The cognitive symptoms observed in schizophrenia are highly prevalent and predictive of patient functional outcome but are not usually alleviated by conventional antipsychotics. In a recent pilot study, sodium nitroprusside (SNP), a nitric oxide donor, was identified as a promising adjunct treatment to reduce the working memory impairments experienced by schizophrenia patients. Adjunctive SNP has also been reported to decrease the positive and negative symptoms experienced by patients for weeks following a single administration. The mechanisms underlying these changes and the areas of cognition affected remain largely unknown. Therefore, it is of interest to examine the effects of SNP using a rodent model of schizophrenia that has demonstrated predictive validity. The aim of the present experiment was to explore the effects of SNP on the acute MK-801 rodent model of schizophrenia using a highly translatable task in order to establish its validity. Working memory and pattern separation were measured using the trial-unique, delayed nonmatching-to-location (TUNL) task in touchscreen-equipped operant conditioning chambers.

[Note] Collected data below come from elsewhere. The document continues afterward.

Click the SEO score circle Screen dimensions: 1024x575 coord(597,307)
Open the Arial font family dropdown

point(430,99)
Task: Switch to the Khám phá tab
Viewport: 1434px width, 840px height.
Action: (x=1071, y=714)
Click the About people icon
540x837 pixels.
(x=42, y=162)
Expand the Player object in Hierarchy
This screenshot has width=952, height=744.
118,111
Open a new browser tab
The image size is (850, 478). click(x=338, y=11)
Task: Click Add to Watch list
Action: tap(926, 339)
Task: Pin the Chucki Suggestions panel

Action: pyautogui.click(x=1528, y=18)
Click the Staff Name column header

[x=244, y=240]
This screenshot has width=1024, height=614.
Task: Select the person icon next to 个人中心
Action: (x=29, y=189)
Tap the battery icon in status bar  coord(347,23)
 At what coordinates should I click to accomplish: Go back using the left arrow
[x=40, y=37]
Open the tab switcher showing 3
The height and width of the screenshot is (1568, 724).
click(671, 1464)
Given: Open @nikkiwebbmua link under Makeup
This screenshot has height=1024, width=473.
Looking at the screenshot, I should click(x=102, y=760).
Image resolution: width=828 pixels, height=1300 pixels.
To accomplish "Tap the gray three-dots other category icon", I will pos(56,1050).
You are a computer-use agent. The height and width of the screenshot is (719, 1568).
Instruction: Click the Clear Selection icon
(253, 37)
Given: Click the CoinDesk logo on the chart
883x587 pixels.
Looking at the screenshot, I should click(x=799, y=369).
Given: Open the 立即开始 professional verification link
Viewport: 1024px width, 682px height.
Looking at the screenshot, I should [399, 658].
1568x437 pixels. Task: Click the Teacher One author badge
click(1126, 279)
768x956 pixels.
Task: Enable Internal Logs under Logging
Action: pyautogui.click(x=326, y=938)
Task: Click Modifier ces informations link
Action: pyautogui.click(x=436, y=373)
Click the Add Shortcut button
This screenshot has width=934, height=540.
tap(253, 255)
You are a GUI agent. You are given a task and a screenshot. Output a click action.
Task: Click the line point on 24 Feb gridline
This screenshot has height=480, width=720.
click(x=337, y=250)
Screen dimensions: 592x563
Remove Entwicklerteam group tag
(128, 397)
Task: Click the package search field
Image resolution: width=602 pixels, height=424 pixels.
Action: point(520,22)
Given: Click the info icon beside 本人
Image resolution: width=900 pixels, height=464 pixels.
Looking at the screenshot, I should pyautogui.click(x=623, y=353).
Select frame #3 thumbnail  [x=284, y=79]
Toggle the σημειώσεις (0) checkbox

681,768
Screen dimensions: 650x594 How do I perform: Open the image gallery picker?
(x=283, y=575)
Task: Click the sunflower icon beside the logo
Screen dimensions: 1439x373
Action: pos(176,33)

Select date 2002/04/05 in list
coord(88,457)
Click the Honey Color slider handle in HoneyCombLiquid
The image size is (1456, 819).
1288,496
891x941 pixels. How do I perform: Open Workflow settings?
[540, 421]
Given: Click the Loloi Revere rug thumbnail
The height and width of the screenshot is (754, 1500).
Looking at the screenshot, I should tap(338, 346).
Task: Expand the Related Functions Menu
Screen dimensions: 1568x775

Acute MK-801 administration 25 minutes prior to task initiation impaired both areas of cognition. When SNP and MK-801 were administered within 5 minutes of each other, no interaction was observed. Interestingly, SNP improved performance on trials with difficult to discriminate patterns (p=0.058). Previous rodent studies using the ketamine model of schizophrenia and the novel object preference task observed a preventative effect of SNP administration. When we administered SNP nearly 4 hours prior to MK-801, no cognitive improvements were observed. Our results suggest that SNP may have intrinsic cognitive enhancing properties but is not capable of reducing MK-801-induced working memory and pattern separation impairments in the TUNL task. This study failed to mirror the results of the human pilot study that observed improved working memory following SNP administration. Further, it did not replicate previous animal studies using ketamine. Ultimately, the findings suggest that the effects of MK-801 in the TUNL task may not hold the predictive validity needed for its use in the study of SNP. In order to advance the understanding of SNP, future studies should investigate other translatable paradigms to establish validity.